Whereas the activity observed in this trial is modest, it is noteworthy that the combination of gemcitabine and paclitaxel has been shown in large randomized trials to have activity in advanced NSCLC that is not dissimilar from other platinum-based doublets including paclitaxel/carboplatin,18 paclitaxel/cisplatin,19 or gemcitabine/cisplatin.19 Both patient selection and/or schedule differences may account for the apparent improved activity noted in these randomized trials.

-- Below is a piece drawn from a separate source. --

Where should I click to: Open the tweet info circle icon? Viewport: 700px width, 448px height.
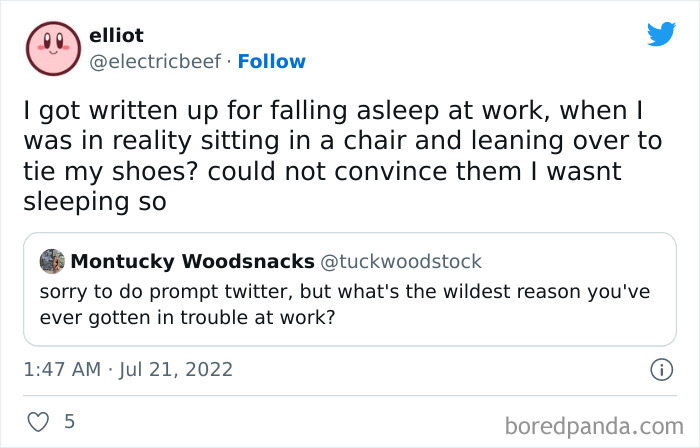click(x=660, y=369)
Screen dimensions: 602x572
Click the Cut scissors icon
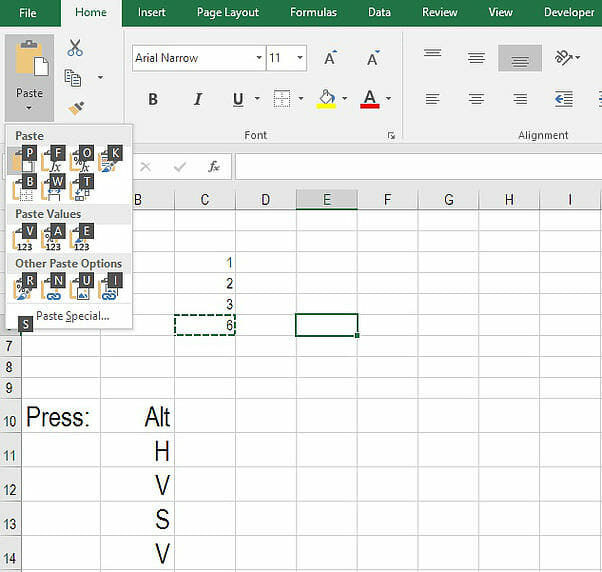[x=75, y=48]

Overall, the treatment was reasonably tolerated, with the potential exception of pulmonary toxicity. There were 5 (12.8%) patients who developed bilateral interstitial infiltrates during the course of treatment and 2 of 3 of these patients who had early institution of steroids demonstrated a rapid improvement in radiographic and clinical condition. It is unclear if the earlier institution of steroids in the remaining 2 patients would have affected their outcome because their etiologies were never determined. Paclitaxel or gemcitabine are infrequently associated with drug-induced pneumonitis, but the combination of a taxane with gemcitabine appears to increase the rate. In 4 studies of this combination in lung cancer,20–23 interstitial pneumonitis occurred in 16 (13.3%) of 120 patients. Because a fraction of these may be due to steroid-responsive hypersensitivity reactions, it is strongly recommended that early institution of steroids be considered in the setting of pneumonitis with these agents.

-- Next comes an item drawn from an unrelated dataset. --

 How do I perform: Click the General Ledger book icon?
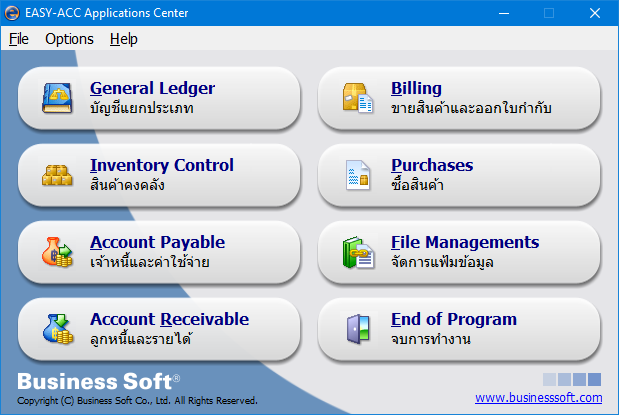point(58,97)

The combination of weekly paclitaxel and gemcitabine has modest activity in advanced NSCLC and did not meet the desired level of response prospectively defined in this trial. Furthermore, adjustment for accrual of patients with poor performance status did not identify a population of patients who showed a survival advantage. Finally, the rate of pneumonitis was more frequent than we anticipated. For these reasons, we have chosen to not explore this schedule of this combination further for the treatment of advanced NSCLC.